_THE TASK_
When a line in the entries below contains the word "beside", copy that line.
=== Begin Enclosure ===
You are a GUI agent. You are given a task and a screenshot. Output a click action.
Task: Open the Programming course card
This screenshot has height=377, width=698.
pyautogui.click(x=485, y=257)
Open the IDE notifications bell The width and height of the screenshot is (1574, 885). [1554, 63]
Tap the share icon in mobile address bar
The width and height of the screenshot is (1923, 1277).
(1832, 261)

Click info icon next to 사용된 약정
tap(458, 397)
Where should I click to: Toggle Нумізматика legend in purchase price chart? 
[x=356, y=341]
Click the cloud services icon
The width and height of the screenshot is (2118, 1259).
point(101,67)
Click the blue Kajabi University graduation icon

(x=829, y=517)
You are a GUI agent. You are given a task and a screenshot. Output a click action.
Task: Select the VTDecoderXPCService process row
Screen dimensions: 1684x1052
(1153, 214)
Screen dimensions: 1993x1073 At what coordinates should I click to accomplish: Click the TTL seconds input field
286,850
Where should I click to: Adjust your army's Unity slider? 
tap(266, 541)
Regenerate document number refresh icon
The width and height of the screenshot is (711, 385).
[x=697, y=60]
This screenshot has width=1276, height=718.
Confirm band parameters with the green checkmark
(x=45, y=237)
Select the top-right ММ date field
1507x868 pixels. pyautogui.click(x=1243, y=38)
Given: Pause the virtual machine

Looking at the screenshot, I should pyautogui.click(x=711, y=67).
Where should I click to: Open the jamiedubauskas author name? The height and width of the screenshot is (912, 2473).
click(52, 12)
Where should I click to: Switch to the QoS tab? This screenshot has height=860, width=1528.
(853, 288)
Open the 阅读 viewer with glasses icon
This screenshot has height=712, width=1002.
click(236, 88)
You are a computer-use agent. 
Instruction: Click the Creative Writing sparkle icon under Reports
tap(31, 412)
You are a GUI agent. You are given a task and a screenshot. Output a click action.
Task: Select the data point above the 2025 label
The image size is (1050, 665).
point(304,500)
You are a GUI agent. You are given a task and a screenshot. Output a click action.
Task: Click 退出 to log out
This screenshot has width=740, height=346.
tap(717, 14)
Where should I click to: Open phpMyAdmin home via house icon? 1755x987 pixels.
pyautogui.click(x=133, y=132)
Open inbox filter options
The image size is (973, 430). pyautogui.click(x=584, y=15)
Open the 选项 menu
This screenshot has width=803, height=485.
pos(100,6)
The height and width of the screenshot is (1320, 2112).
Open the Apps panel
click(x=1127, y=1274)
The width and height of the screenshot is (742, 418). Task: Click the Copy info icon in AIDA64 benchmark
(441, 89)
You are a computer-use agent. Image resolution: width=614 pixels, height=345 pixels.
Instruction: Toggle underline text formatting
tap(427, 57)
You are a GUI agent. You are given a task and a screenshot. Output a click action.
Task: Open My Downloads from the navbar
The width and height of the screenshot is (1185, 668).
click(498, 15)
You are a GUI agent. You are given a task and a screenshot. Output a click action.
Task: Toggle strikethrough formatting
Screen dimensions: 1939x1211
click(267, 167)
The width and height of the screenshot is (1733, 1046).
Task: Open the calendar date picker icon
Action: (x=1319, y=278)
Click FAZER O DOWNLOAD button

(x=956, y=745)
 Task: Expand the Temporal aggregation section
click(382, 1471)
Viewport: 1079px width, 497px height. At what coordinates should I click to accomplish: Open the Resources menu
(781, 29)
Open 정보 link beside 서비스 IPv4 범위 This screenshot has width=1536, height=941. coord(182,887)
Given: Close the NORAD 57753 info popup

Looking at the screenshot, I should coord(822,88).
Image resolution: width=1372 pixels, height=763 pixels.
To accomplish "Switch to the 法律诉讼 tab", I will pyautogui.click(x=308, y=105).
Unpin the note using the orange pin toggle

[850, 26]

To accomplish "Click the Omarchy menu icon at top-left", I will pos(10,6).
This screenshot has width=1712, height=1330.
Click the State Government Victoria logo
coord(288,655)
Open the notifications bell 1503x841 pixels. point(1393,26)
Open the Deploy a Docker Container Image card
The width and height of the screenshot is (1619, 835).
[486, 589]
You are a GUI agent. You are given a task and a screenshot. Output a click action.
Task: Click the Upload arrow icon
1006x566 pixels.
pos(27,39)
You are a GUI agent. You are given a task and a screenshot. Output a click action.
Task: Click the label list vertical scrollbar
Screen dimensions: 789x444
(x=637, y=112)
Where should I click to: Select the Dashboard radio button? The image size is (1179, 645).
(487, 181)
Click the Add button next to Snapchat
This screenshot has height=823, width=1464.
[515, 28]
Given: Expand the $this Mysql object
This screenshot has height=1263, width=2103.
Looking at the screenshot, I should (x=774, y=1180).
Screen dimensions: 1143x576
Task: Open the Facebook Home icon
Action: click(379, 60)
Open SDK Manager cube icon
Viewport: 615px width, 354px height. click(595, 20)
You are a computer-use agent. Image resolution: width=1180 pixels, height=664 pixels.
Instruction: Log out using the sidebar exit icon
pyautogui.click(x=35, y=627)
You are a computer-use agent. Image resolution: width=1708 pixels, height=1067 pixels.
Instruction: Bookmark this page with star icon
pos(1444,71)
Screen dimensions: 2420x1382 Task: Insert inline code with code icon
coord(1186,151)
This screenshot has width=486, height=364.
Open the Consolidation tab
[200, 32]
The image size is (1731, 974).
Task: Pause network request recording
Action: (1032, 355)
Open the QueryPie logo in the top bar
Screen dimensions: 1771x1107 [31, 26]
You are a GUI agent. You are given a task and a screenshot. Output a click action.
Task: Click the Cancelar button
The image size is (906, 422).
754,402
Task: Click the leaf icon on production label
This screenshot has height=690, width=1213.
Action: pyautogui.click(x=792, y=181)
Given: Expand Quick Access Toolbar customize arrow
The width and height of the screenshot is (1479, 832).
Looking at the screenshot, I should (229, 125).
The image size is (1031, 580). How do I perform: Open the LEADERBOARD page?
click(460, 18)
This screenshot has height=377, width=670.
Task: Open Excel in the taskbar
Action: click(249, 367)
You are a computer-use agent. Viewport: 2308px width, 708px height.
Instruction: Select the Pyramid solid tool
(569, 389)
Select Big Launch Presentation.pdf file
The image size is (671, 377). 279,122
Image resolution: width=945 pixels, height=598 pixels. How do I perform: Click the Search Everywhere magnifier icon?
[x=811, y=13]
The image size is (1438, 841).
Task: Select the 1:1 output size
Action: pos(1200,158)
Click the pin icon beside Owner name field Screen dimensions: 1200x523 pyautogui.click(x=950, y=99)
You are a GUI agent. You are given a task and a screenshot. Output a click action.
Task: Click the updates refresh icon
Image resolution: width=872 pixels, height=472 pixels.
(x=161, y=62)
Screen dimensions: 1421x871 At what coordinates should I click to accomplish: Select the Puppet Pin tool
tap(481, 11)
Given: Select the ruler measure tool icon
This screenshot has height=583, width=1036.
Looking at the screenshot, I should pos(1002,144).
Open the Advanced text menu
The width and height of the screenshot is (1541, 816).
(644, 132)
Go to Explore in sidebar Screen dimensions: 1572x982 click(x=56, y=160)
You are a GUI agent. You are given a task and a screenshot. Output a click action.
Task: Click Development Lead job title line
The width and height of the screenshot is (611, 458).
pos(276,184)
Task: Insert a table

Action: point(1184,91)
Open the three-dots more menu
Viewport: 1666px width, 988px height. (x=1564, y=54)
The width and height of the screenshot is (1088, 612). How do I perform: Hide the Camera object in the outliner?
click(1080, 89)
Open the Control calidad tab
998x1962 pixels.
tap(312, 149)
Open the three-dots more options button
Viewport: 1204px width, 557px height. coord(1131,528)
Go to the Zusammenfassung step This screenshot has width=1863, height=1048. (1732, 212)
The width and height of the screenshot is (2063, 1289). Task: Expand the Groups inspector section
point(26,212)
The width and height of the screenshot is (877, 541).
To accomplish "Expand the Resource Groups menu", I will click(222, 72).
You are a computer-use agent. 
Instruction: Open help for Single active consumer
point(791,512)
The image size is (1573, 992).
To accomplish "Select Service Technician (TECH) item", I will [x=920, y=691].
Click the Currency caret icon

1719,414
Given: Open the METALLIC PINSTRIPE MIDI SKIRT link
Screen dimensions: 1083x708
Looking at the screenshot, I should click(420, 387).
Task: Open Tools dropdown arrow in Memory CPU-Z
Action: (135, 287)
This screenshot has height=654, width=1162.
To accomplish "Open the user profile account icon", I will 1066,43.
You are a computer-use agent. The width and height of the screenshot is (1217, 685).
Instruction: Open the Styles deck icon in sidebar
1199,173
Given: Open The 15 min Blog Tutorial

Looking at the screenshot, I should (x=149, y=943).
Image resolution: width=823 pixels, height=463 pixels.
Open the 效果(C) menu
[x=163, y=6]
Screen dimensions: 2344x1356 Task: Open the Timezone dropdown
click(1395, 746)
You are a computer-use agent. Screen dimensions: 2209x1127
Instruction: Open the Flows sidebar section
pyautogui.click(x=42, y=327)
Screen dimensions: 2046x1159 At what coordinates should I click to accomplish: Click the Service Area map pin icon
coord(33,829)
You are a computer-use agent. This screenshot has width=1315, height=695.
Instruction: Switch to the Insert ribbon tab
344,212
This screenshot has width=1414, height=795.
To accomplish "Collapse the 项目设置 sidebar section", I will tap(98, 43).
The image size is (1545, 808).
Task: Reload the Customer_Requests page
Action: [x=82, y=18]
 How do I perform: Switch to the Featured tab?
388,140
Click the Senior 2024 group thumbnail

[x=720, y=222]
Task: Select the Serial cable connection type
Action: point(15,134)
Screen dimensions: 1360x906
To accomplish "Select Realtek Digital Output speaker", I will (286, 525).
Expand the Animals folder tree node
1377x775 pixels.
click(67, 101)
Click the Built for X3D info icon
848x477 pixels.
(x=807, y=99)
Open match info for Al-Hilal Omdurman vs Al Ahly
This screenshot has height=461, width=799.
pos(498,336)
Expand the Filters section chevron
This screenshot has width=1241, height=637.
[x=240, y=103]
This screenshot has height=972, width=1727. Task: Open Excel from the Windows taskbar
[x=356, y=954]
=== End Enclosure ===
_SOLUTION TO THIS EXERCISE_
Open 정보 link beside 서비스 IPv4 범위 This screenshot has width=1536, height=941. coord(182,887)
Click the pin icon beside Owner name field Screen dimensions: 1200x523 pyautogui.click(x=950, y=99)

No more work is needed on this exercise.